You can modify the ORDER BY
part of the SQL generated by the WP_Query
, by using the posts_orderby
filter.
Here’s an example:
add_filter( 'posts_orderby', 'wpse_posts_orderby' );
$ongoing_movies = new WP_Query( $args );
where the filter callback is defined as:
/**
* Use MIN() on the meta value part ordering.
*/
function wpse_posts_orderby( $orderby )
{
global $wpdb;
// Only run this callback once:
remove_filter( current_filter(), __FUNCTION__ );
// Replacement part:
$find = "{$wpdb->postmeta}.meta_value+0 ";
$replace = "mt1.meta_value+0 ";
// Make sure we add MIN() to the correct part:
if( $find == str_ireplace( array( 'ASC', 'DESC' ), '', $orderby ) )
{
// Preserve the order direction:
$orderby = str_ireplace(
$find,
"MIN( $replace) ",
$orderby
);
}
return $orderby;
}
Here we use mt1.meta_value
, if the meta value restriction is the first argument array of the meta_query
.
This will change:
ORDER BY wp_postmeta.meta_value+0 {ASC|DESC}
to
ORDER BY MIN( mt1.meta_value+0 ) {ASC|DESC}
2) Introducing a custom order parameter in WP_Query
You can try to use this setup:
$startdate = time();
$enddate = new DateTime('thursday next week');
$ongoing_movies = new WP_Query( array(
'post_type' => 'movies',
'meta_key' => 'wpcf-showtime',
'wpse_orderby' => 'meta_value_num_min', // <-- New parameter to order by MIN!
'orderby' => 'meta_value_num',
'order' => 'ASC',
'tax_query' => array(
array(
'taxonomy' => 'genre',
'field' => 'slug',
'terms' => 'future',
'operator' => 'NOT IN'
)
),
'meta_query' => array(
array(
'key' => 'wpcf-showtime',
'value' => array ( $startdate, $enddate->format('U')),
'compare' => 'BETWEEN',
'type' => 'UNSIGNED' // <-- Let's override the default 'CHAR'
),
)
));
where we use the following plugin to support the wpse_orderby
parameter:
<?php
/**
* Plugin Name: Modify the WP_Query ordering to support MAX and MIN
* Description: Possible values of 'wpse_orderby' are 'meta_value_num_{min,max}'.
* Plugin URI: http://wordpress.stackexchange.com/a/173496/26350
* Author: Birgir Erlendsson (birgire)
* Version: 0.0.2
*/
add_action( 'init', function(){
if( class_exists( 'WPSE_Modify_Ordering' ) )
{
$o = new WPSE_Modify_Ordering;
$o->init();
}
});
class WPSE_Modify_Ordering
{
private $type="";
private $order="";
private $orderby = '';
public function init()
{
add_action( 'pre_get_posts', array( $this, 'pre_get_posts' ) );
}
public function pre_get_posts( WP_Query $q )
{
if(
in_array(
$q->get( 'wpse_orderby' ),
array( 'meta_value_num_min', 'meta_value_num_max' )
)
)
{
$this->type = strtoupper( substr( $q->get( 'wpse_orderby' ), -3 ) );
$this->order = ( '' !== $q->get( 'order' ) ) ? $q->get( 'order' ) : 'ASC';
add_filter( 'posts_orderby', array( $this, 'posts_orderby' ) );
}
}
public function posts_orderby( $orderby )
{
remove_filter( current_filter(), array( $this, __FUNCTION__ ) );
return " {$this->type}( mt1.meta_value+0 ) " . $this->order;
}
} // end class
The wpse_orderby
parameter overrides the native orderby
parameter.

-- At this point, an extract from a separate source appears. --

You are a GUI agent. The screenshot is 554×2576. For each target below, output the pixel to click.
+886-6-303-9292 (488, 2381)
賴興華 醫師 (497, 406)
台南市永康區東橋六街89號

It supports the values meta_value_num_min
and meta_value_num_max
.
Here we do the ordering on the mt1.meta_value
, since the meta value restriction is the first argument array of the meta_query
.
The reason we keep the orderby
parameter, is to use it as a fallback if the above plugin is de-activated.
Hopefully you can modify this further to your needs.